*Your goal:*
Write out everything in the records exactly, apart from the pictures.

*Supplied entries:*
= = = = =

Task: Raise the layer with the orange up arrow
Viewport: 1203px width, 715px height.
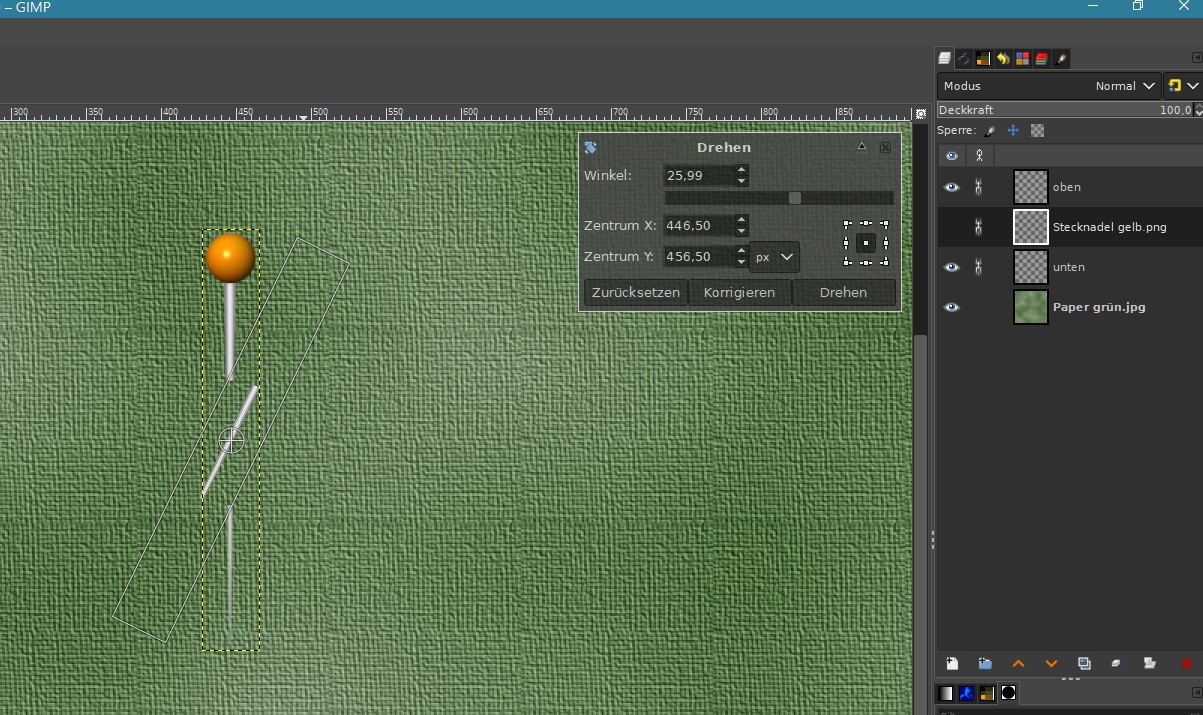Action: pyautogui.click(x=1018, y=663)
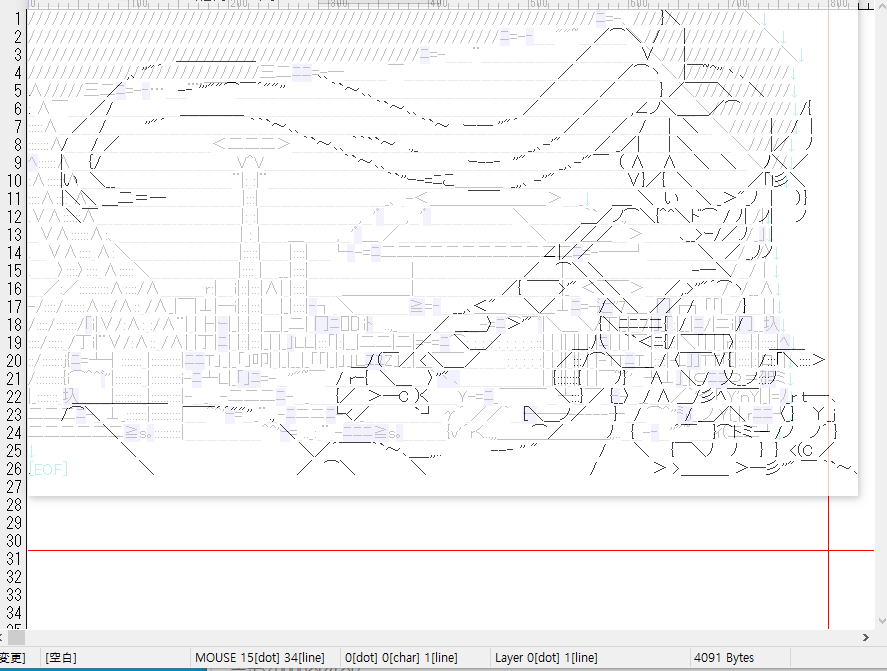This screenshot has height=671, width=887.
Task: Select line number 10 in the gutter
Action: click(x=13, y=181)
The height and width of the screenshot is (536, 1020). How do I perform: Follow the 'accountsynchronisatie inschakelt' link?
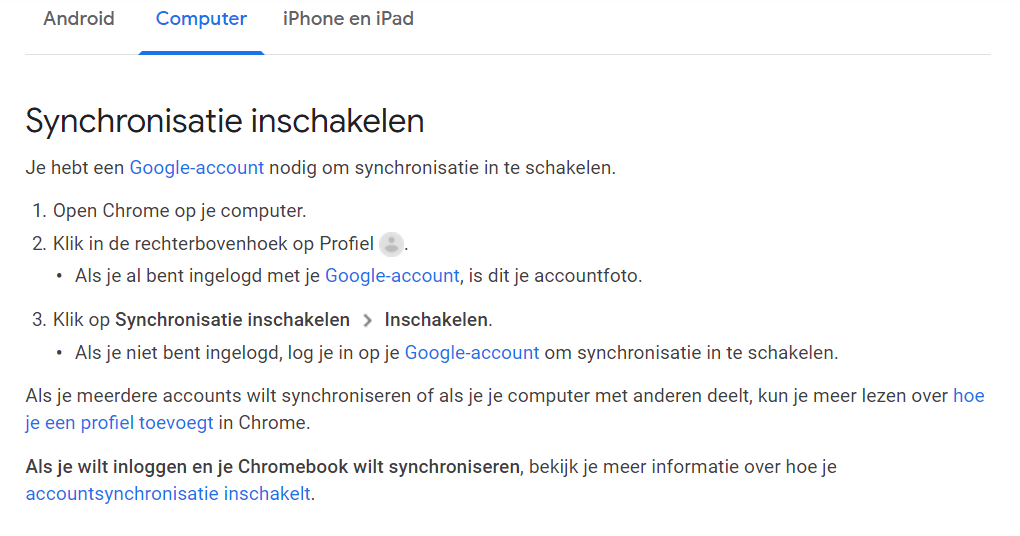tap(168, 493)
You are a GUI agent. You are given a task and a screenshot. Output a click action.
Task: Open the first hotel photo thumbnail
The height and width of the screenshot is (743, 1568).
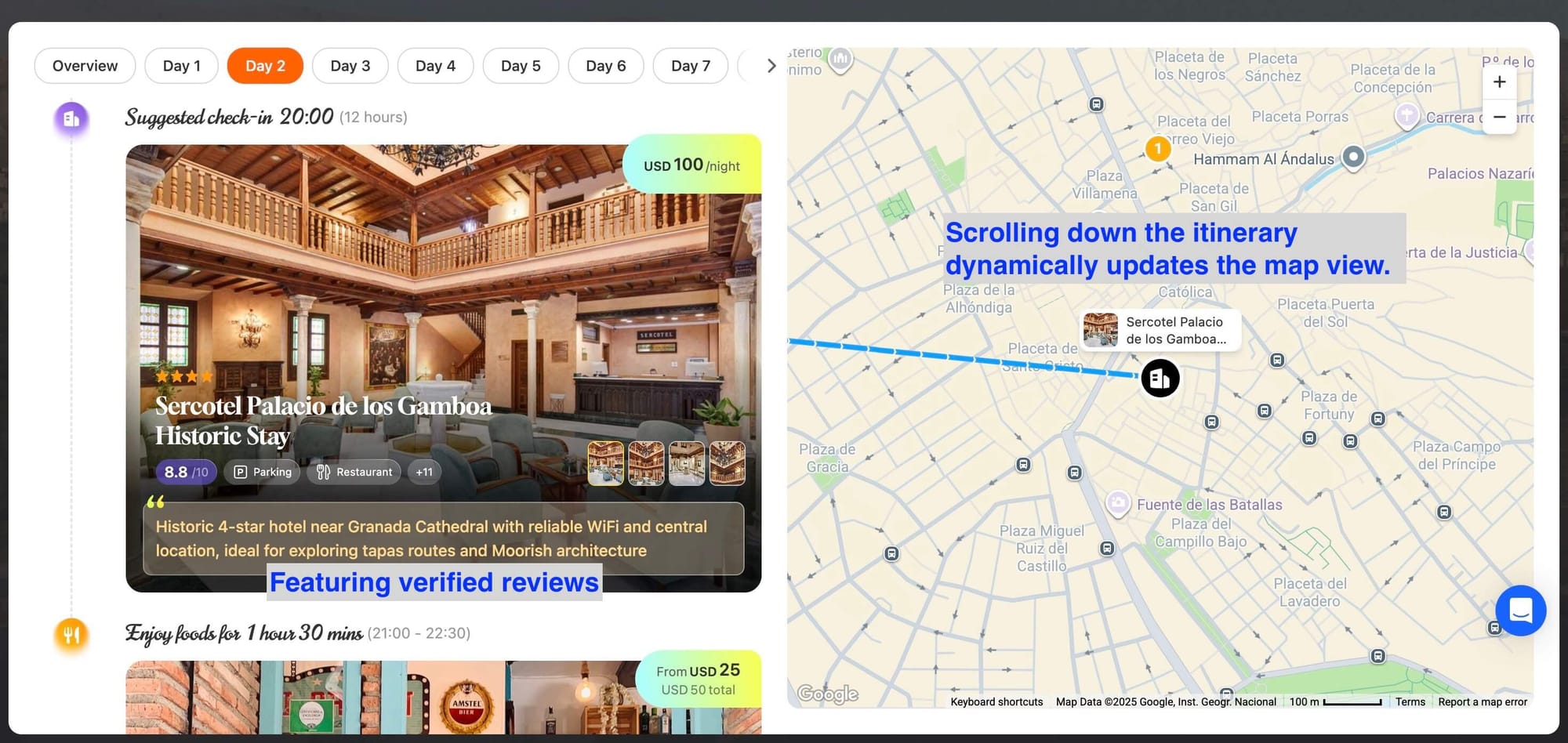[x=605, y=463]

= = = = =

*Response:*
Task: Raise the layer with the orange up arrow
Viewport: 1203px width, 715px height.
Action: pyautogui.click(x=1018, y=663)
This screenshot has height=671, width=887.
Task: Select line number 10 in the gutter
Action: click(x=13, y=181)
The height and width of the screenshot is (536, 1020). How do I perform: Follow the 'accountsynchronisatie inschakelt' link?
tap(168, 493)
You are a GUI agent. You are given a task and a screenshot. Output a click action.
Task: Open the first hotel photo thumbnail
The height and width of the screenshot is (743, 1568).
[x=605, y=463]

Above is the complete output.